[Dataset excerpts]:
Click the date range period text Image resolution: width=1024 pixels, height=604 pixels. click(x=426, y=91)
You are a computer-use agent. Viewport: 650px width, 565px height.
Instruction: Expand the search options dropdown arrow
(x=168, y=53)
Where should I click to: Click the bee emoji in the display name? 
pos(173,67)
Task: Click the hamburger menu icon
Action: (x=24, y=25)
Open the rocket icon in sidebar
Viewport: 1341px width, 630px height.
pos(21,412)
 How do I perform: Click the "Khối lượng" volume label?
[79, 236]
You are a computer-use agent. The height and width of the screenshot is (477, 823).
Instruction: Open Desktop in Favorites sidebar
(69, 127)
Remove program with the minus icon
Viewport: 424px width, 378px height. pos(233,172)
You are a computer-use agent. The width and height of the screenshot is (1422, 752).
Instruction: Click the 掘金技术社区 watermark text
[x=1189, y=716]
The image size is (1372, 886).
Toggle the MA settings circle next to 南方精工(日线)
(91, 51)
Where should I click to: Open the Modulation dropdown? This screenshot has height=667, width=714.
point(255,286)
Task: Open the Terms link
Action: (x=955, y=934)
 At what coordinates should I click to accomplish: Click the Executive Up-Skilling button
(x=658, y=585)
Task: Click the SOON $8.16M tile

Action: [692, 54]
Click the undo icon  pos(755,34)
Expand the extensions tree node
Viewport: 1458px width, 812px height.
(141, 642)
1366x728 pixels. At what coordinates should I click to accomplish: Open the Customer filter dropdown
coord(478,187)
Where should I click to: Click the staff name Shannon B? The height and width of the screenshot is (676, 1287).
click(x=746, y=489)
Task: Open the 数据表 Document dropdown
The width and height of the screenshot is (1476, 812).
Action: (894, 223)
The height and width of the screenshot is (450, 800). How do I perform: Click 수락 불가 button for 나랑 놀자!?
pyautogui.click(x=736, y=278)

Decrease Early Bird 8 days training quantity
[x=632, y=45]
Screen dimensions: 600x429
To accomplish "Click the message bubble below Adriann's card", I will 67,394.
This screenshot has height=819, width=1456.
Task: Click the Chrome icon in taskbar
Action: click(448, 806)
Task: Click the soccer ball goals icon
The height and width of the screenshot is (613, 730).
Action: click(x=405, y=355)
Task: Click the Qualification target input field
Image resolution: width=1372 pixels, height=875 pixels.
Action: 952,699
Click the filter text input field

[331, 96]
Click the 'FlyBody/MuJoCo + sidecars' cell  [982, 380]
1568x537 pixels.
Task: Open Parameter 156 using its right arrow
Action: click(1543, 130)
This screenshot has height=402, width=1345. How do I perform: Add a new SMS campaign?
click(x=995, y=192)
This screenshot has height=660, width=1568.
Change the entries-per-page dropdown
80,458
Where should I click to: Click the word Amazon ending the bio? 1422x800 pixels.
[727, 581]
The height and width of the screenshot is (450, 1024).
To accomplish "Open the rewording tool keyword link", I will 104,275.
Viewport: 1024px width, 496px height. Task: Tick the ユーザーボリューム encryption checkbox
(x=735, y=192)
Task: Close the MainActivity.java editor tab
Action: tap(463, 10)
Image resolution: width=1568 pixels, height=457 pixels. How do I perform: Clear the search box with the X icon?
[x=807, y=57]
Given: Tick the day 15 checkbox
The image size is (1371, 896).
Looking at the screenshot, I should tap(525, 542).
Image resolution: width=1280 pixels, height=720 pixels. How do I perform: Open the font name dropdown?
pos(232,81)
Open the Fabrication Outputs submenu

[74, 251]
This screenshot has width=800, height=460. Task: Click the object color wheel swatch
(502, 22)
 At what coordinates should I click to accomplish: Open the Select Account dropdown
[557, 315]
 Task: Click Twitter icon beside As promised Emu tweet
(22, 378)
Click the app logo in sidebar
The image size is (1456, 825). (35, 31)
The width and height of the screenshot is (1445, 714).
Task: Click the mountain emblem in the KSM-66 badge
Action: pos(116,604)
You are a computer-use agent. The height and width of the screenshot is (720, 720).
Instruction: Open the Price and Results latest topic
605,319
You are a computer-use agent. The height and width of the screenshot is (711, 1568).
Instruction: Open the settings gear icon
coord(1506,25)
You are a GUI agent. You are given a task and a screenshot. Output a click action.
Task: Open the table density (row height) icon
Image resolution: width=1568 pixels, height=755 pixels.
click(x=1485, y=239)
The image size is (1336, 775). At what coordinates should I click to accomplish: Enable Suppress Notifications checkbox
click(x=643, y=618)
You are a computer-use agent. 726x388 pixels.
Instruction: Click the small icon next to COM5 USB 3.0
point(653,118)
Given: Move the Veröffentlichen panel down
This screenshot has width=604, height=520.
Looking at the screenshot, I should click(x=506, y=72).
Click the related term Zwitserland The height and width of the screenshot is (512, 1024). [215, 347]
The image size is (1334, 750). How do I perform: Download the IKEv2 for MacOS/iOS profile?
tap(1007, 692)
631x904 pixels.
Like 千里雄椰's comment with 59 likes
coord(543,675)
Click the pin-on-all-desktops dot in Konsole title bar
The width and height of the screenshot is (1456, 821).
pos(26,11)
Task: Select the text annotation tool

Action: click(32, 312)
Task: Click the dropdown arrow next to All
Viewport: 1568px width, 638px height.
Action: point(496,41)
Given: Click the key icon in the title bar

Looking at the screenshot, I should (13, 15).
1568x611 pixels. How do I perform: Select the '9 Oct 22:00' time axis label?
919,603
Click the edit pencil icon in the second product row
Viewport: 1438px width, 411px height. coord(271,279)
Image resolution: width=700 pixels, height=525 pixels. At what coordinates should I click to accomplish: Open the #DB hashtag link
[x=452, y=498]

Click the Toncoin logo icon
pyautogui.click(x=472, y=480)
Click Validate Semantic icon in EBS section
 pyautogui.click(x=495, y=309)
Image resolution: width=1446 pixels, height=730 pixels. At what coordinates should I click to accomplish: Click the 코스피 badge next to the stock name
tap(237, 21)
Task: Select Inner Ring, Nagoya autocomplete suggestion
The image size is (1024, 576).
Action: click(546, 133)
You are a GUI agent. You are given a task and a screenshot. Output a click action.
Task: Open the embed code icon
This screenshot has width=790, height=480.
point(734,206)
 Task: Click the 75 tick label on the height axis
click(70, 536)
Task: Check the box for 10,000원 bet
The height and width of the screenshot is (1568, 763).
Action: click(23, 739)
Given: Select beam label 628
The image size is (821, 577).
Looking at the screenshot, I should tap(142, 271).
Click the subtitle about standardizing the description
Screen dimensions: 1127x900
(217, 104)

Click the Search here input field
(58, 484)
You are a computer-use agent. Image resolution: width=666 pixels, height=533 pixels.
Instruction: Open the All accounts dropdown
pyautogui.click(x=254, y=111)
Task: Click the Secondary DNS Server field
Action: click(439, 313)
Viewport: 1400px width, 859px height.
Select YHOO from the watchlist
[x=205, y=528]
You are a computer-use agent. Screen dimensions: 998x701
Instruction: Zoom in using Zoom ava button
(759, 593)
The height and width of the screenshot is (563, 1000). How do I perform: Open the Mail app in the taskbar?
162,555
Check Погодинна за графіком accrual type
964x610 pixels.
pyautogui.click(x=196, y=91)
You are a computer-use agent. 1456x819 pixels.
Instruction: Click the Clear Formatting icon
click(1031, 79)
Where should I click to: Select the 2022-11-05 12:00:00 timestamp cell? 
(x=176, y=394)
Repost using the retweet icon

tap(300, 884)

[Given request]: Pick out every line in the data above that contains the string "settings", and copy each one out in full.

[Answer for the task]:
Toggle the MA settings circle next to 南方精工(日线)
Instruction: Open the settings gear icon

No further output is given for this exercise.